As is well known in the art, the screening assays can be cell-based or non-cell-based. The cell-based assay is performed using eukaryotic cells such as HeLa cells, and such cell-based systems are particularly relevant in order to directly measure the activity of candidate genes which are anti-apoptotic functional genes, i.e., expression of the gene prevents apoptosis or otherwise prevents cell death in target cells. One way of running such a cell-based assay uses tetracycline-inducible (Tet-inducible) gene expression. Tet-inducible gene expression is well known in the art; see for example, Hofmann et al, 1996, Proc Natl Acad Sci 93(11):5185-5190.

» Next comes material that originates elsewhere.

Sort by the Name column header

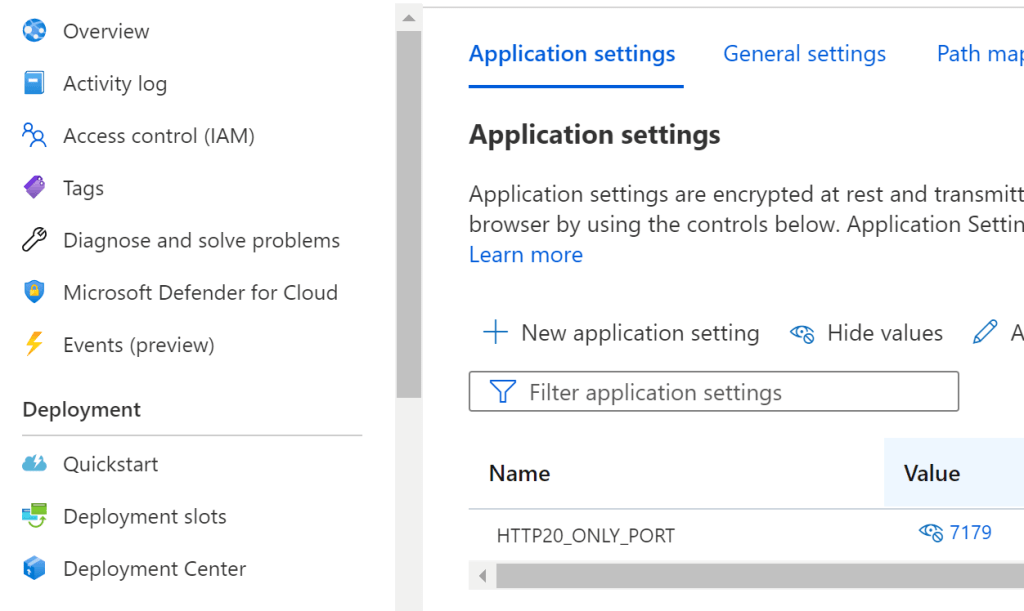[519, 473]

Tet-inducible retroviruses have been designed incorporating the Self-inactivating (SIN) feature of a 3′ Ltr enhancer/promoter retroviral deletion mutant. Expression of this vector in cells is virtually undetectable in the presence of tetracycline or other active analogs. However, in the absence of Tet, expression is turned on to maximum within 48 hours after induction, with uniform increased expression of the whole population of cells that harbor the inducible retrovirus, thus indicating that expression is regulated uniformly within the infected cell population.

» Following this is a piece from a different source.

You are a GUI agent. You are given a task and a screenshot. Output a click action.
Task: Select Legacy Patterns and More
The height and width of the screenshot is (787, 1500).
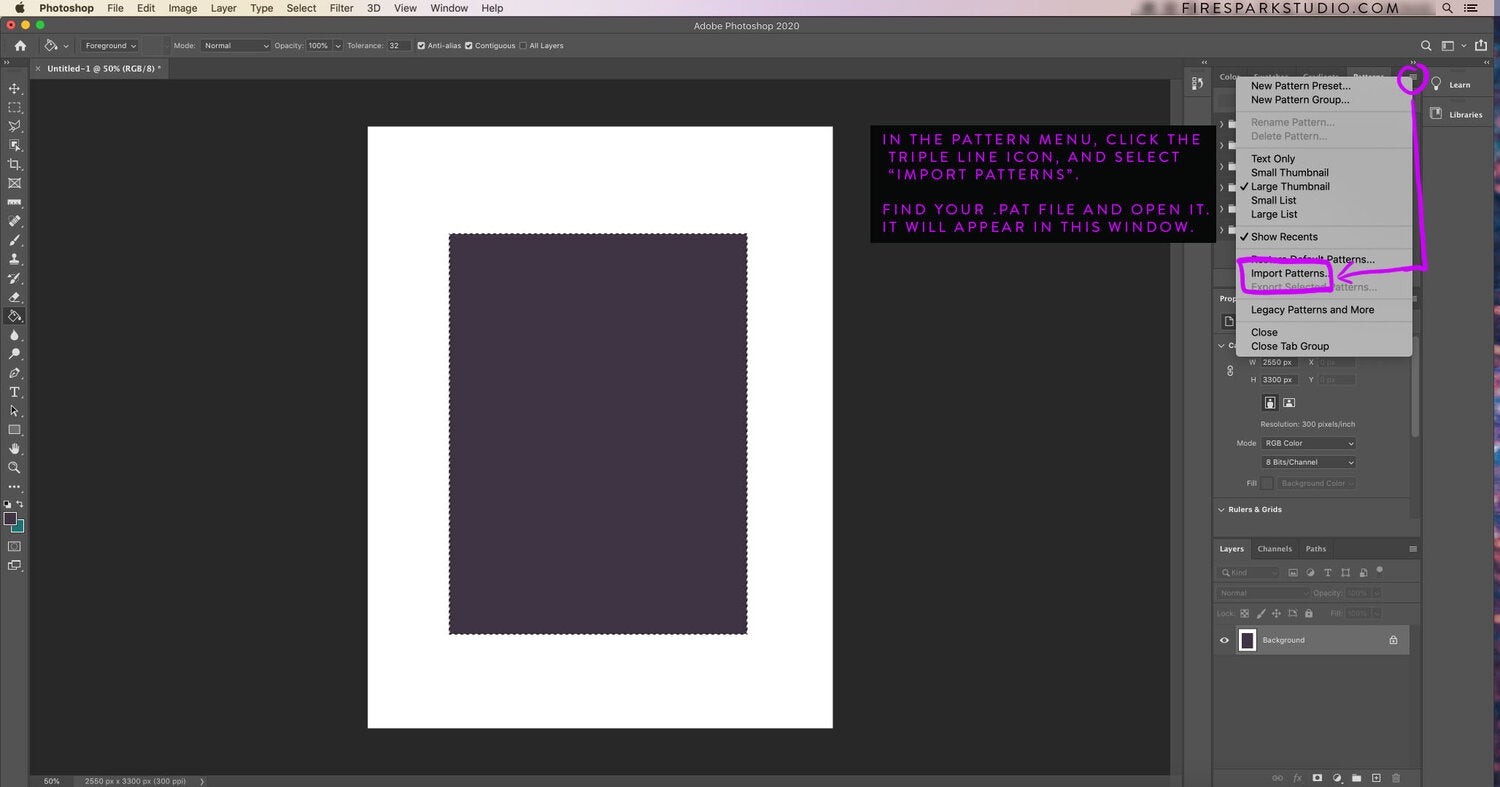coord(1312,309)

If the gene product of the candidate gene phosphorylates with a specific target protein, a specific reporter gene construct can be designed such that phosphorylation of this reporter gene product causes its activation, which can be followed by a color reaction. The candidate gene can be specifically induced, using the Tet-inducible system discussed above, and a comparison of induced versus non-induced genes provides a measure of reporter gene activation.

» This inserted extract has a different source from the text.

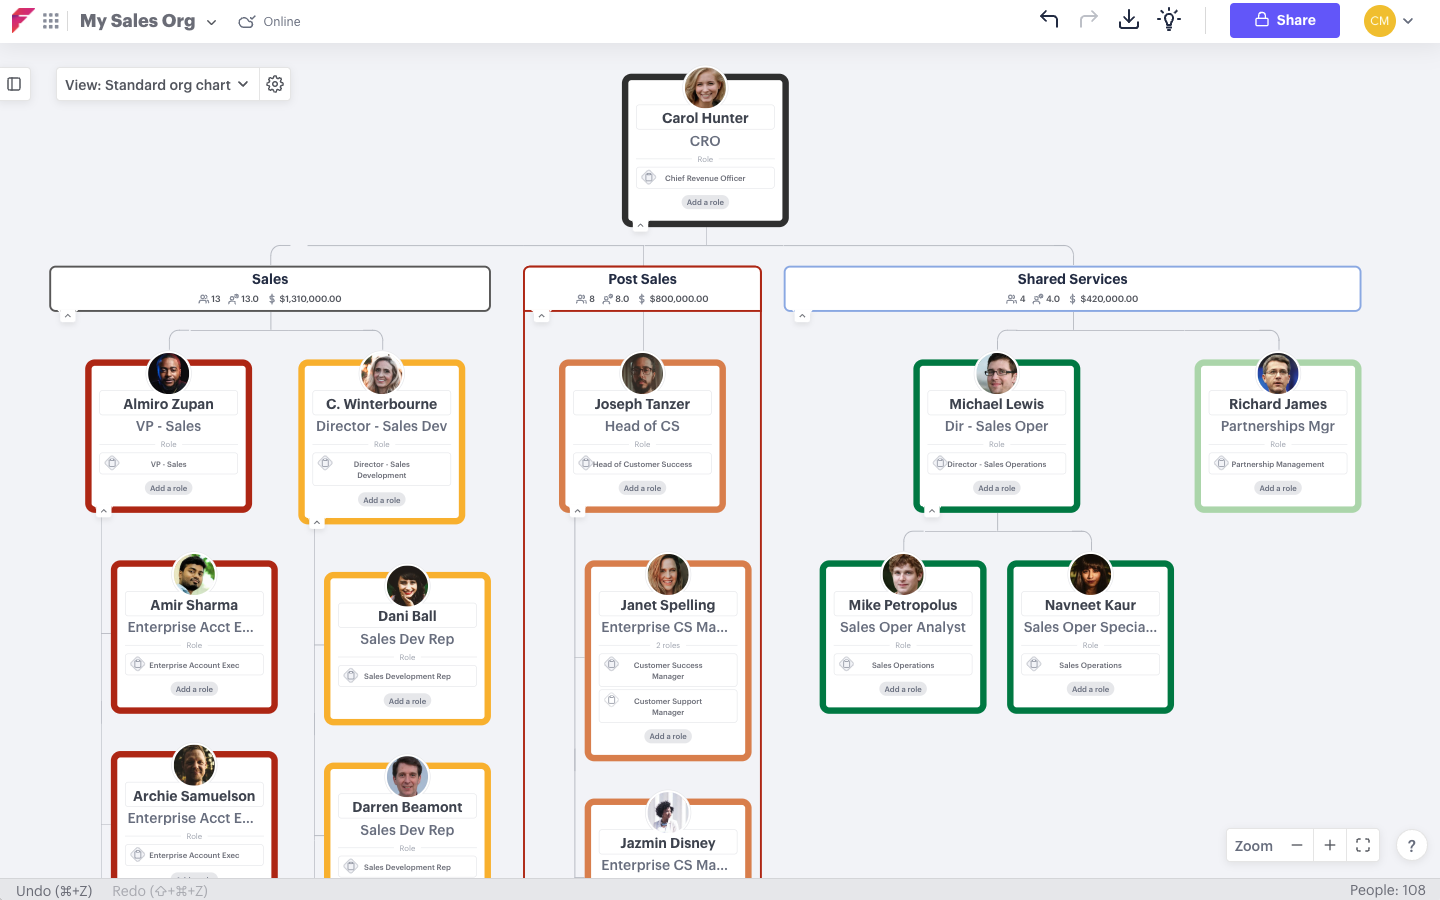Download the org chart
The image size is (1440, 900).
(x=1128, y=20)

In a similar indirect assay, a reporter system can be designed that responds to changes in protein-protein interaction of the candidate protein. If the reporter responds to actual interaction with the candidate protein, a color reaction occurs.

One can also measure inhibition or stimulation of reporter gene activity by modulation of its expression levels via the specific candidate promoter or other regulatory elements. A specific promoter or regulatory element controlling the activity of a candidate gene is defined by methods well known in the art. A reporter gene is constructed which is controlled by the specific candidate gene promoter or regulatory elements. The DNA containing the specific promoter or regulatory agent is actually linked to the gene encoding the reporter. Reporter activity depends on specific activation of the promoter or regulatory element. Thus, inhibition or stimulation of the reporter is a direct assay of stimulation/inhibition of the reporter gene; see, for example, Komarov et al (1999), Science vol 285, 1733-7 and Storz et al (1999) Analytical Biochemistry, 276, 97-104.

Various non-cell-based screening assays are also well within the skill of those of ordinary skill in the art. For example, if enzymatic activity is to be measured, such as if the candidate protein has a kinase activity, the target protein can be defined and specific phosphorylation of the target can be followed. The assay can involve either inhibition of target phosphorylation or stimulation of target phosphorylation, both types of assay being well known in the art; for example see Mohney et al (1998) J. Neuroscience 18, 5285 and Tang et al (1997) J Clin. Invest. 100, 1180 for measurement of kinase activity. Although this is not relevant in the case of STR50 which does not have an enzymatic activity, there is a possibility that STR50 interacts with an enzyme and regulates its enzymatic activity through protein-protein interaction.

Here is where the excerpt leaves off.